» **Reading text**
- - -

Jessica Noble, “Balancing Innovator and Government Ownership of IP in Technology Developed in Space considering Mixed Funding Sources and Innovator Incentives

Abstract: Private space actors are increasingly engaged in research and development activities in space. One question facing these innovators is how to secure the intellectual property (IP) rights in new technology they have developed in order to promote continued innovation and the enablement of private capital funding. Missions are conducted by governments, private entities, or some mixture thereof, and in facilities and vehicles in space owned or operated by a mix thereof. Clarity of IP ownership becomes more complex when there is a mixture of government funding and private investment in the mission. This analysis reviews the international framework and regional laws governing IP ownership. Lacuna or inconsistencies in legal regimes are identified and solutions are proposed to protect private space innovators’ IP rights, while also addressing the concerns around use of public funds in support of missions that lead to development of new IP by the private sector.

Chioma Ezeigbo, “Legal Impact of Scientific Investigation on the Protection of Intellectual Property

As the global space industry shifts from government-led exploration to private-sector-driven commercialization, the legal interplay between intellectual property (IP) rights, space law principles, and space entrepreneurship has become increasingly complex. The 1967 Outer Space Treaty (OST) designates outer space as a global commons, yet the rapid expansion of private space companies, startups, and multinational collaborations has intensified debates on ownership, commercialization, and IP protection in outer space. The rise of industries such as satellite communications, orbital manufacturing, space resource utilization, and space tourism necessitates a legal framework that both supports innovation and upholds space law principles of non-appropriation, common benefit, and international cooperation.

A fundamental challenge in applying IP law to space activities is its territorial nature, which traditionally ties IP protection to national jurisdictions. Notably, Article VIII of the OST extends national jurisdiction to objects a state registers and launches into space, effectively creating quasi-territorial zones where national IP protections might apply. This principle has influenced legal frameworks within multinational projects such as the International Space Station (ISS) and emerging lunar governance agreements, yet no clear international consensus exists on how to enforce IP rights in space-based commercial activities. As private enterprises lead advancements in lunar and asteroid mining, in-space research, and autonomous manufacturing, legal uncertainties could deter investment and slow commercialization efforts.

- - -

» **Collected material**
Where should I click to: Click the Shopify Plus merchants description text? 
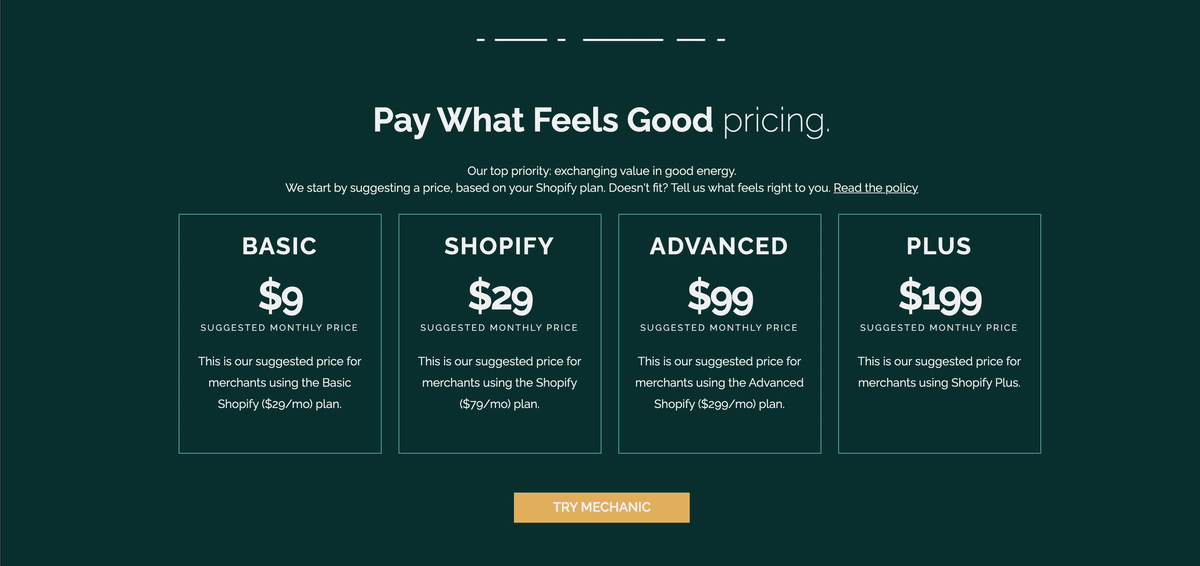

- - -

» **Tasks and exercises**
1: Decide whether each statement agrees with the abstracts on intellectual property in space, answering yes or no and quoting the words that settle it. (a) The Outer Space Treaty dates from 1967. (b) Clarity of IP ownership becomes simpler when a mission mixes government funding and private investment. (c) A clear international consensus exists on how to enforce IP rights in space-based commercial activities.
2: Answer these questions from the abstracts on intellectual property in space:
(a) What does the analysis in the first abstract review?
(b) Which article of the Outer Space Treaty extends national jurisdiction to objects a state registers and launches into space?
(c) Which multinational project is named as one whose legal framework this principle has influenced?
3: Transcribe the abstracts on intellectual property in space from "As the global" to "and international cooperation.".
The listing has no connection to the abstracts on intellectual property in space.

» **Answers to the tasks**
1:
(a) Yes: "The 1967 Outer Space Treaty (OST) designates outer space as a global commons"
(b) No: "Clarity of IP ownership becomes more complex when there is a mixture of government funding and private investment in the mission."
(c) No: "no clear international consensus exists on how to enforce IP rights in space-based commercial activities"

2:
(a) The international framework and regional laws governing IP ownership.
(b) Article VIII.
(c) The International Space Station (ISS).

3:
As the global space industry shifts from government-led exploration to private-sector-driven commercialization, the legal interplay between intellectual property (IP) rights, space law principles, and space entrepreneurship has become increasingly complex. The 1967 Outer Space Treaty (OST) designates outer space as a global commons, yet the rapid expansion of private space companies, startups, and multinational collaborations has intensified debates on ownership, commercialization, and IP protection in outer space. The rise of industries such as satellite communications, orbital manufacturing, space resource utilization, and space tourism necessitates a legal framework that both supports innovation and upholds space law principles of non-appropriation, common benefit, and international cooperation.